すると、立ち上がる女性の横をすり抜け、ひとりの男性が私のところへやってきた。
「めっちゃかわいい! てか、美人! 俺、湯浅 徹。よろしく」
そう言って手を差し出す。
これは、握手?
男性の手に触れたことがない私は、どうしていいのか分からなくて戸惑うけど、握手を求められて断るのは失礼よね?

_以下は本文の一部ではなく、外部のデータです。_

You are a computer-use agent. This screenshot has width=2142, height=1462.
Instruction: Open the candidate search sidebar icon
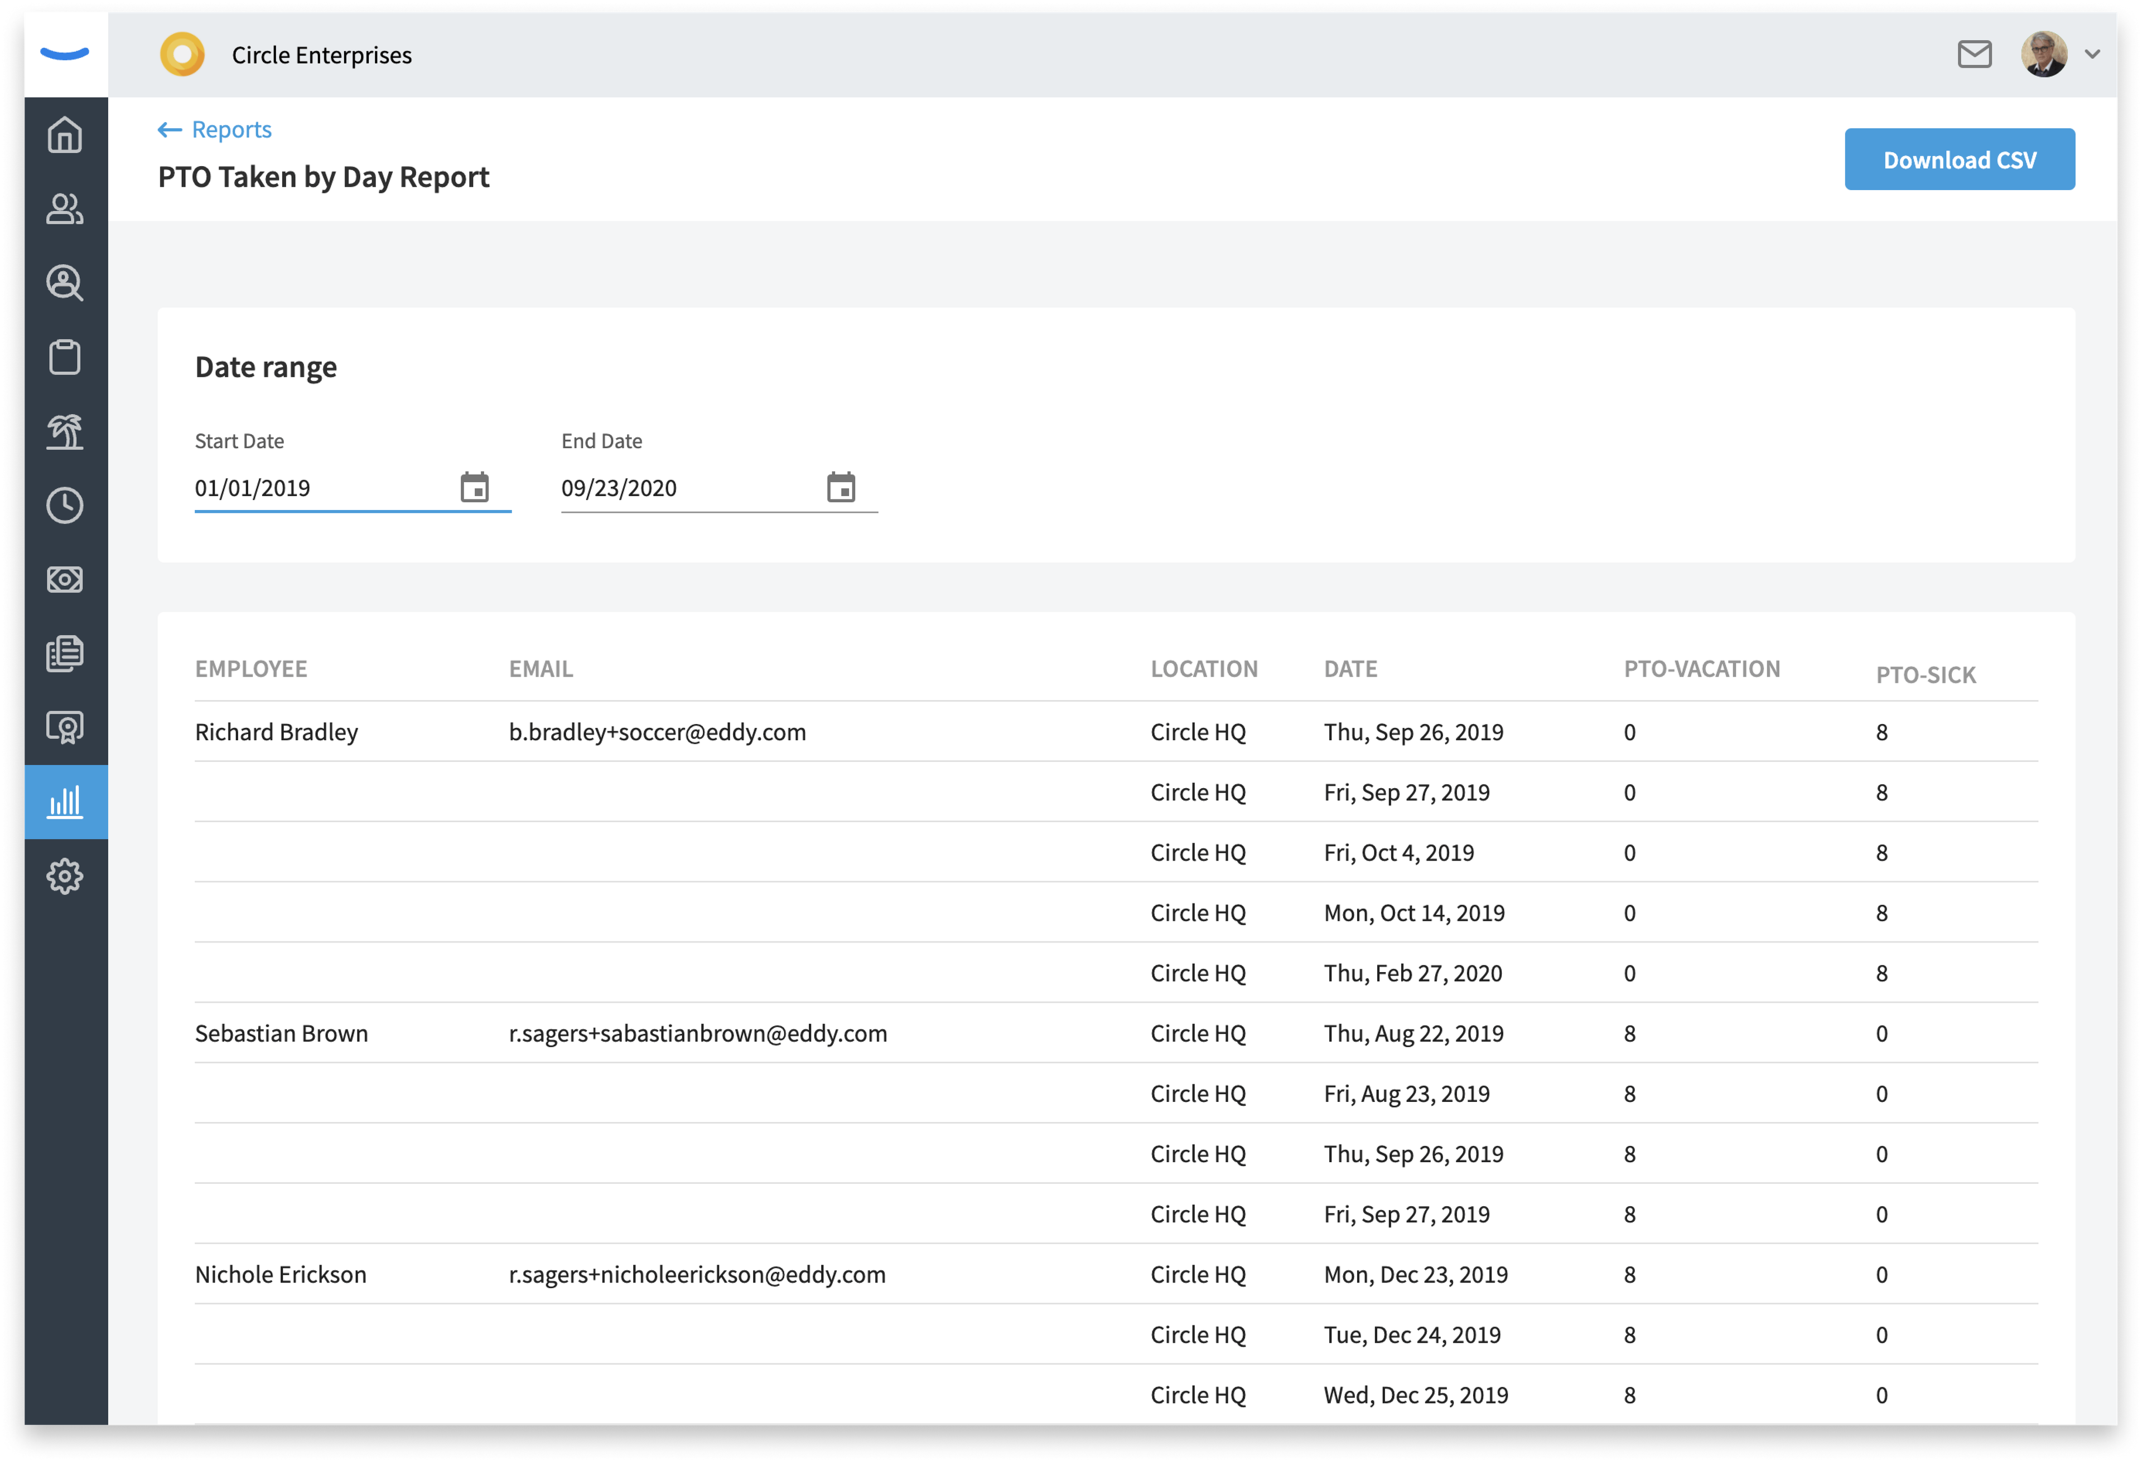[65, 283]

私が、おずおずと手を差し出すと、湯浅さんは、パッと私の手を取り、握った。
「ぅわっ! 細くて綺麗な手」
明るく賑やかに話しかける彼は、私より2つ3つ年上に見える。
「こらっ! 湯浅! いきなり、新人に手出すな。お前のせいで明日から来なくなったらどうするんだ!」
窓際の男性から、罵声が飛ぶ。
「ええ!? 俺は沙耶ちゃんの緊張をほぐそうと……」
えっ、何で私の名前……
まだ、自己紹介もしてないよね?
「湯浅くん! 山本さんがびっくりしてるでしょ! ナンパはよそでしてもらえるかしら?」
湯浅さんから遅れてやってきた女性が、叱咤する。
「ごめんなさいね。昨日から、新しい子が来るってそわそわしっぱなしなの。先輩社員でも、迷惑なら迷惑ってはっきり言っちゃって大丈夫だからね」
この人が仕事を教えてくれるのかな?
20代後半に見えるその人は、優しく話しかける。
「とりあえず、山本さんの席は、ここ」
そう言って、高橋さんは、自分の隣の席を指し示した。
「隣に湯浅くんがいてうるさいかもしれないけど、基本的に全部無視でも構わないから」
あ、あの人、隣の席なんだ。
「始業時刻になったら、朝礼で自己紹介の時間があると思うから、何を話すか考えておいてね」
「はい」
人前で話すのは、すごく苦手。
でも、今日はきっと自己紹介させられるだろうと思って、昨日、練習してきた。